Pendant un long moment, seul le silence lui répond. Puis elle entend un bruit dans la chambre de sa sœur aînée qui est au fond du couloir. Alors, ce n'est pas maman qui est dans la maison, qu'irait-elle faire dans la chambre d'Edelweiss ? Du haut de ses sept ans et demie, la petite Daphné combat sa faiblesse et se lève avant de s'enrouler dans sa couverture pour se protéger du froid. Elle force ses jambes flageolantes à la conduire jusqu'à la porte de sa chambre.

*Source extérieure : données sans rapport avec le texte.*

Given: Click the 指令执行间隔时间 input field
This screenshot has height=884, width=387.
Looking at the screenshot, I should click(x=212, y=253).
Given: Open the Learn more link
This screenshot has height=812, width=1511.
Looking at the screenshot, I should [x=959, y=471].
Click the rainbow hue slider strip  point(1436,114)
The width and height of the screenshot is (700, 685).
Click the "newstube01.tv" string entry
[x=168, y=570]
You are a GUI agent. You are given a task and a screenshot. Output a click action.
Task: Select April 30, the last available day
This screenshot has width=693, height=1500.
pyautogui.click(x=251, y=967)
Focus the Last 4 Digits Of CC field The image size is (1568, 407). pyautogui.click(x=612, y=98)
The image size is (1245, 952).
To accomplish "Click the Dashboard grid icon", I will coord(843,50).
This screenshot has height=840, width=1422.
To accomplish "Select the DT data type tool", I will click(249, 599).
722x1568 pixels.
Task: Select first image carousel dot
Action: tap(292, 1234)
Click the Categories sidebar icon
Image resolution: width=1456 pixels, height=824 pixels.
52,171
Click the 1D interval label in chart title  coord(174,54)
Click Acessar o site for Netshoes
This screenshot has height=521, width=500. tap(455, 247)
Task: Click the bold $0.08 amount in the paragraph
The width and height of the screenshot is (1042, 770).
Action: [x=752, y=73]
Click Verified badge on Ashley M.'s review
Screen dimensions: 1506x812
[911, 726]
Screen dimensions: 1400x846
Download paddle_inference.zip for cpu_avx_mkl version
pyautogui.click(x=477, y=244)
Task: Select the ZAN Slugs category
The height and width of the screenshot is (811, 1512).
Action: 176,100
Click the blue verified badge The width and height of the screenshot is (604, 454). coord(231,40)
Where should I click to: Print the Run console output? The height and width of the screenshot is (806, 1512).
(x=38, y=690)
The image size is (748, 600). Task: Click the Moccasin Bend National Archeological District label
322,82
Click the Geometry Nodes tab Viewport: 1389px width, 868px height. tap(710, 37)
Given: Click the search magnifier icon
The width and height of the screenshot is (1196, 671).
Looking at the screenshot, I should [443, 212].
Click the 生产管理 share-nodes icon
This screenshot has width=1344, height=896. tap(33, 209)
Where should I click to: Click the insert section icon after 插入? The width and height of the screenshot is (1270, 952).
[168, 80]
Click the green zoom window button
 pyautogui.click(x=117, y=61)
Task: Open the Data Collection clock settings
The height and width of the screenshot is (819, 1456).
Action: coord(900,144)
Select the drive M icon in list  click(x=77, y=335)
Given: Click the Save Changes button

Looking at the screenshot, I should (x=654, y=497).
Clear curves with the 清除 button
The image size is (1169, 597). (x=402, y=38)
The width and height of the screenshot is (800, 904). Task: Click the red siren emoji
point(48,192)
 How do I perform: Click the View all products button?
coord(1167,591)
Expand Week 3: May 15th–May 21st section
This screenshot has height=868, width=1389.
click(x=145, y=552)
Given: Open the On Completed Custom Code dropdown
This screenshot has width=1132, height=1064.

Maman lui a dit que s'il y avait un voleur, elle devait se cacher. Mais elle n'a pas peur, puisqu'elle sait très bien que ce n'est pas un voleur. Un voleur n'utiliserait pas la clé de la maison, et n'irait pas directement dans la chambre de l'aînée de la famille. Elle prend un grand bol d'air avant de retenir sa respiration et tire un peu la porte vers elle, qui s'entrebâille en silence pour lui permettre de regarder d'un œil dans le couloir. Tout ce qu'elle entend d'abord, c'est son cœur qui bat jusque dans son cou et à ses tempes. Elle ouvre la porte en grand, s'assure de nouveau qu'elle est bien emmitouflée dans sa couverture chaude, sur laquelle un robot géant affronte un monstre dans un combat épique, puis à pas feutrés, s'approche de la porte entrouverte de la jeune insecte. C'est à cet instant qu'elle entend les reniflements. Elle a la vague impression que quelque chose ne va pas, mais alors pas du tout. Fronçant les sourcils, elle pousse la porte de la chambre de sa sœur, de sept ans plus vieille qu'elle.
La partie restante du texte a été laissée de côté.